Install Sedona Scala/Java
Before starting the Sedona journey, you need to make sure your Apache Spark cluster is ready.
There are two ways to use a Scala or Java library with Apache Spark. You can user either one to run Sedona.
- Spark interactive Scala or SQL shell: easy to start, good for new learners to try simple functions
- Self-contained Scala / Java project: a steep learning curve of package management, but good for large projects
Spark Scala shell¶
Download Sedona jar automatically¶
-
Have your Spark cluster ready.
-
Run Spark shell with
--packages
option. This command will automatically download Sedona jars from Maven Central../bin/spark-shell --packages MavenCoordiantes
-
Local mode: test Sedona without setting up a cluster
./bin/spark-shell --packages org.apache.sedona:sedona-python-adapter-3.0_2.12:1.2.1-incubating,org.apache.sedona:sedona-viz-3.0_2.12:1.2.1-incubating,org.datasyslab:geotools-wrapper:1.1.0-25.2
-
Cluster mode: you need to specify Spark Master IP
./bin/spark-shell --master spark://localhost:7077 --packages org.apache.sedona:sedona-python-adapter-3.0_2.12:1.2.1-incubating,org.apache.sedona:sedona-viz-3.0_2.12:1.2.1-incubating,org.datasyslab:geotools-wrapper:1.1.0-25.2
Download Sedona jar manually¶
-
Have your Spark cluster ready.
-
Download Sedona jars:
- Download the pre-compiled jars from Sedona Releases
- Download / Git clone Sedona source code and compile the code by yourself (see Compile Sedona)
-
Run Spark shell with
--jars
option../bin/spark-shell --jars /Path/To/SedonaJars.jar
-
Local mode: test Sedona without setting up a cluster
./bin/spark-shell --jars org.apache.sedona:sedona-python-adapter-3.0_2.12:1.2.1-incubating,org.apache.sedona:sedona-viz-3.0_2.12:1.2.1-incubating,org.datasyslab:geotools-wrapper:1.1.0-25.2
-
Cluster mode: you need to specify Spark Master IP
./bin/spark-shell --master spark://localhost:7077 --jars org.apache.sedona:sedona-python-adapter-3.0_2.12:1.2.1-incubating,org.apache.sedona:sedona-viz-3.0_2.12:1.2.1-incubating,org.datasyslab:geotools-wrapper:1.1.0-25.2
Spark SQL shell¶
Please see Use Sedona in a pure SQL environment
Self-contained Spark projects¶
A self-contained project allows you to create multiple Scala / Java files and write complex logics in one place. To use Sedona in your self-contained Spark project, you just need to add Sedona as a dependency in your POM.xml or build.sbt.

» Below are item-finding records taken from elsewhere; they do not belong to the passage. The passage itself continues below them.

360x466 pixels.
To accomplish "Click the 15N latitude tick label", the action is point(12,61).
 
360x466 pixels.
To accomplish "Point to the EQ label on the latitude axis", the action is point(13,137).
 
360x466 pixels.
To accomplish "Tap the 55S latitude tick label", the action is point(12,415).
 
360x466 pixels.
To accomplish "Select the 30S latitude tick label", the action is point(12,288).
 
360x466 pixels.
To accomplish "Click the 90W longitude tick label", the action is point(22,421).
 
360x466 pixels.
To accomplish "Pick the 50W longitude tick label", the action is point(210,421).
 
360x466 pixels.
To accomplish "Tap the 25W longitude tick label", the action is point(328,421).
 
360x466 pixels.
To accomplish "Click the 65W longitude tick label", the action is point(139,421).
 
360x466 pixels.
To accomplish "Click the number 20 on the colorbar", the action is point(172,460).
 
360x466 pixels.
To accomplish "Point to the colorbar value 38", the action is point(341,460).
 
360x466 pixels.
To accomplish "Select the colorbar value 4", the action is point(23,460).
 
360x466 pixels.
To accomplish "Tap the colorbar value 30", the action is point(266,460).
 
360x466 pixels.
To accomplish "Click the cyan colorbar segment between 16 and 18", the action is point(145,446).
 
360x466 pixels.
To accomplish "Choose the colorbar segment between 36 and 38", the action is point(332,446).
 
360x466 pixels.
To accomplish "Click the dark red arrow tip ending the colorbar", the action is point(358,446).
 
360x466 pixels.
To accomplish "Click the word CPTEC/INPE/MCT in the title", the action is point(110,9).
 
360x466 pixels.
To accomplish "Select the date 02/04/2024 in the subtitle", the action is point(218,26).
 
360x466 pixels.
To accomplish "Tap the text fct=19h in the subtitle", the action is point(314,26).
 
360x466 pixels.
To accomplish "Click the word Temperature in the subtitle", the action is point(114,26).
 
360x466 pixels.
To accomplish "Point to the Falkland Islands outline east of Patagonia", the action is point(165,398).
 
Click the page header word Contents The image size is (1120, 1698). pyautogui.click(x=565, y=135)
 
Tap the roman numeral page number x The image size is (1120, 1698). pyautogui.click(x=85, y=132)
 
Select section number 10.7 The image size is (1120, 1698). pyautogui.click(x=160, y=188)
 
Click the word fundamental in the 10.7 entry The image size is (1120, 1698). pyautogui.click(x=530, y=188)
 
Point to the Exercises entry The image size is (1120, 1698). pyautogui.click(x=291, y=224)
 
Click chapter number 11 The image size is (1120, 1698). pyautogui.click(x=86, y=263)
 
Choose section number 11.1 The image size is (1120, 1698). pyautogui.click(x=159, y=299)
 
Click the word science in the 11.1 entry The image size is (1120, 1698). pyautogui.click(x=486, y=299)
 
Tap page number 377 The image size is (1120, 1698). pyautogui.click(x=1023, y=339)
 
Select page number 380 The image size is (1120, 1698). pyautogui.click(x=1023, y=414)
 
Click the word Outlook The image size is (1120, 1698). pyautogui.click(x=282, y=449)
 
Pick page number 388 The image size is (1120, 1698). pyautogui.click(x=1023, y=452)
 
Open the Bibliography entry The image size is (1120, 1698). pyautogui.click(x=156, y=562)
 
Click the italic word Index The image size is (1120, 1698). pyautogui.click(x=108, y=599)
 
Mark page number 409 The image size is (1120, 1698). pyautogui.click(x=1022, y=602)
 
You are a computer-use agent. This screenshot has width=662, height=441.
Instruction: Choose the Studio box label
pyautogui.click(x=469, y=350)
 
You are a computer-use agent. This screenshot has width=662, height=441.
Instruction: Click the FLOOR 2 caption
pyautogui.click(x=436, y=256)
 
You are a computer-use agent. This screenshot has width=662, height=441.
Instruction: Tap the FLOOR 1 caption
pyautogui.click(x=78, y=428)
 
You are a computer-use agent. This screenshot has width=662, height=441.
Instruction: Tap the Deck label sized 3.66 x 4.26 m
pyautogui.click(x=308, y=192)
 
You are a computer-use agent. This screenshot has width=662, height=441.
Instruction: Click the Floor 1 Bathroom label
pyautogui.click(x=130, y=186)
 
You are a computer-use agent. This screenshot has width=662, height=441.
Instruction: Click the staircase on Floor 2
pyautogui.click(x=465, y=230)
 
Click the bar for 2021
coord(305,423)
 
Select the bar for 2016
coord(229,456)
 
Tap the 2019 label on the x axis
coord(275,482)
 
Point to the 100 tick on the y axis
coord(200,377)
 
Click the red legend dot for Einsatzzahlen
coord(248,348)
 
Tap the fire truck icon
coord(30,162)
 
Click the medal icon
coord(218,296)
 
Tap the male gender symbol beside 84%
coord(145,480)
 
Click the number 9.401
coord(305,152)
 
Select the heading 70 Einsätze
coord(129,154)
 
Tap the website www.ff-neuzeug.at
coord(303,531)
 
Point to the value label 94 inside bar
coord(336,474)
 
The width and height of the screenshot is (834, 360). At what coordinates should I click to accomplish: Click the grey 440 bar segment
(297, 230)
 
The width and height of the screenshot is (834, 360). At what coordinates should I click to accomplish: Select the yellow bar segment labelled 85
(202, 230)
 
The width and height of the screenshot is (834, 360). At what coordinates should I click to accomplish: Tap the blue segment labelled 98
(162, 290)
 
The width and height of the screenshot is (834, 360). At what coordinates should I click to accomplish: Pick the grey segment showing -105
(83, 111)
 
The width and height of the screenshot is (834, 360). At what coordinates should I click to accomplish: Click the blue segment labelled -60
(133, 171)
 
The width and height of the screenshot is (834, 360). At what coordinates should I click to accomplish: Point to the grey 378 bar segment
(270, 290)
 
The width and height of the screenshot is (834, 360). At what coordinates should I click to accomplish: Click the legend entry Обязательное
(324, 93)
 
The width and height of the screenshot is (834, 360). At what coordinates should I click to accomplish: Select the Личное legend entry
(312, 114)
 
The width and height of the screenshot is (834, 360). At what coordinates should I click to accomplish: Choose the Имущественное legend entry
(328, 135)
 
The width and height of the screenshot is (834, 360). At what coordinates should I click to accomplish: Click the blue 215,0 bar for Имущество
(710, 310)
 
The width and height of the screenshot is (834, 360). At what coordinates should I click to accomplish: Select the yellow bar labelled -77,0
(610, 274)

- To add Sedona as dependencies, please read Sedona Maven Central coordinates
- Use Sedona Template project to start: Sedona Template Project
- Compile your project using SBT. Make sure you obtain the fat jar which packages all dependencies.
- Submit your compiled fat jar to Spark cluster. Make sure you are in the root folder of Spark distribution. Then run the following command:
./bin/spark-submit --master spark://YOUR-IP:7077 /Path/To/YourJar.jar
Note
The detailed explanation of spark-submit is available on Spark website.